Art of Debugging
Obligatory disclaimer, this is all opinion and cannot possibly generalize to all problems, workflows, environments, etc. This is meant primarily as a launching point for an open-ended discussion on best practices in debugging code. This is a sketch of what may be a brief book that covers each point below with anecdotes, examples, and techniques.
The ultimate goal of a debugging session is to rule out possibilities until only one remains. All applications of best practices, techniques, and tools should be pointed at this purpose (contextualize all points below against this statement). Debugging is first and foremost a critical thinking problem, and presence of mind is your most critical asset.
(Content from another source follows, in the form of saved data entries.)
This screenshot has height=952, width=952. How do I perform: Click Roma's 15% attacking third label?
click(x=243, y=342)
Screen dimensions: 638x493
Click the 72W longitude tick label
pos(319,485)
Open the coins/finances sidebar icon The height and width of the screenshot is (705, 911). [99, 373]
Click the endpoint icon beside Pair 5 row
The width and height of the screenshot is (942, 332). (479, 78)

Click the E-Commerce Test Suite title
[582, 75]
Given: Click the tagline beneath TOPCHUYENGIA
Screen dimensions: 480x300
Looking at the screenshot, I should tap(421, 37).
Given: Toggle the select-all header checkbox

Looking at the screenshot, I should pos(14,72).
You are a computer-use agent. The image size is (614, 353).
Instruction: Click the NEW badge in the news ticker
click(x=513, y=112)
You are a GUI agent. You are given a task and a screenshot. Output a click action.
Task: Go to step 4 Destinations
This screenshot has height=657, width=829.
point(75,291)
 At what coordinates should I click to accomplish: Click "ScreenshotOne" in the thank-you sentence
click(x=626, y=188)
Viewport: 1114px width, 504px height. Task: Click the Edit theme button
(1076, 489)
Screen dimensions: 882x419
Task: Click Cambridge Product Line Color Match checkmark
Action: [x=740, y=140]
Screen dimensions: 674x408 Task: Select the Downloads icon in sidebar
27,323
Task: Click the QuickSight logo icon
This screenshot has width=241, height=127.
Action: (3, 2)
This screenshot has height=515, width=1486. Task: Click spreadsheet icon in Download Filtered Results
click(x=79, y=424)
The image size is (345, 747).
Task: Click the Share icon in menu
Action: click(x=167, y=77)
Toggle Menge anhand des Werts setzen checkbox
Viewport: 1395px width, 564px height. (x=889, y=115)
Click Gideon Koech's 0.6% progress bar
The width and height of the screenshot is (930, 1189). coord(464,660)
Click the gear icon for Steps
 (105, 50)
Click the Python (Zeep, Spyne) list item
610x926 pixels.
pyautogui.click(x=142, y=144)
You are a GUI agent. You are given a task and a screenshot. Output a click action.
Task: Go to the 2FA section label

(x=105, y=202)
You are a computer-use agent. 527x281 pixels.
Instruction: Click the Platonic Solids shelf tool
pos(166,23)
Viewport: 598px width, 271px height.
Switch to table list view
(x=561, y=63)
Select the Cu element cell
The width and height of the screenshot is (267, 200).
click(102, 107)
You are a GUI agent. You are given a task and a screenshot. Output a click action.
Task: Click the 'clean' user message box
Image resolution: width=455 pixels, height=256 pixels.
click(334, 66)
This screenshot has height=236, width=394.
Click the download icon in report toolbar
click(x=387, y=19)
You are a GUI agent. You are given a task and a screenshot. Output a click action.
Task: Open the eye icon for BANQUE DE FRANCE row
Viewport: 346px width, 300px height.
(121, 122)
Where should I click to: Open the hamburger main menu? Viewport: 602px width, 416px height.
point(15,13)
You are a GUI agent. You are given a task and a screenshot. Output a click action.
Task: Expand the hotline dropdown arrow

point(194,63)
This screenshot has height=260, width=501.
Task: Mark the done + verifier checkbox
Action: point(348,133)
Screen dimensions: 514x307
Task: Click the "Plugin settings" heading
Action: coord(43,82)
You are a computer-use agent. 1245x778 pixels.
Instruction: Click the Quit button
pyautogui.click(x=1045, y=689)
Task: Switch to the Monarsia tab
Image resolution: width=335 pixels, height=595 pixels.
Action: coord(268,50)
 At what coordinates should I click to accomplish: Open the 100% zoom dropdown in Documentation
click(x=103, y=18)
Establish a mental model but do not be afraid to invalidate it as the investigation unfolds.
Engineers don't use debuggers (system tracers, profilers, packet dumps, heap analyzers, memory sanitizers) when they should
Engineers rely on debuggers (system tracers, profilers, packet dumps, heap analyzers, memory sanitizers) when they shouldn't
Corollary to 1 and 2: Knowledge about the tools, what they are capable of, and how to use them is critical to avoid falling into either trap.
The overwhelming number of bugs can be discovered by inspection and a little bit of thought
Corollary: the top few lines of a backtrace is all you should need to find the bug in the majority of cases
If hypothesis 3 is often violated, architectural rebalancing is likely in order
Despite the debugger not being critical in the majority of use cases, knowing it well is important
When debugging multithreaded applications, reduce complexity first. Reduce the problem to as few threads as possible. Log actions and pay attention to the thread id (the log should be serialized on a single thread).
Hypothesis 6 generalizes to other "hard" problems. Simplify first. Comment out code. Remove things. Test fixes with minimal changes to validate or invalidate a possible avenue of investigation.
It's not always the tricky code that breaks. Only debug a race condition if you first verify that it is, in fact, a race condition (see hypothesis 6).
Things that changed recently are the least likely things to break. Assign probabalistic blame to the following things IN THIS ORDER (descending from most likely source of the problem, to least likely)
- Code that was recently authored (aka your code)
- Code that has broken before
- The way your code interacts with someone else's code
- The way your code interacts with third party code
- Third party code
- Debugging tool/reporting malfunction
- Operating system
There are no accidents. Never discount or throw away information during an investigation. Don't ignore crashes, logs, anomalies, warnings, errors, etc, no matter how infrequent or rare they may seem. If it's happened once, it will happen again, and each incident may contain valuable clues about the system's health as a whole.
Programmers spend time retreading ground too much. Setting up a repeatable breakage is often the first step in the debugging process. However, don't waste cycles retrying too many times if you don't have a new idea, or it won't yield new information.
In well designed systems, the possible causes of a problem that need to be ruled out per hypothesis 0 is low, regardless of the complexity of the problem (!).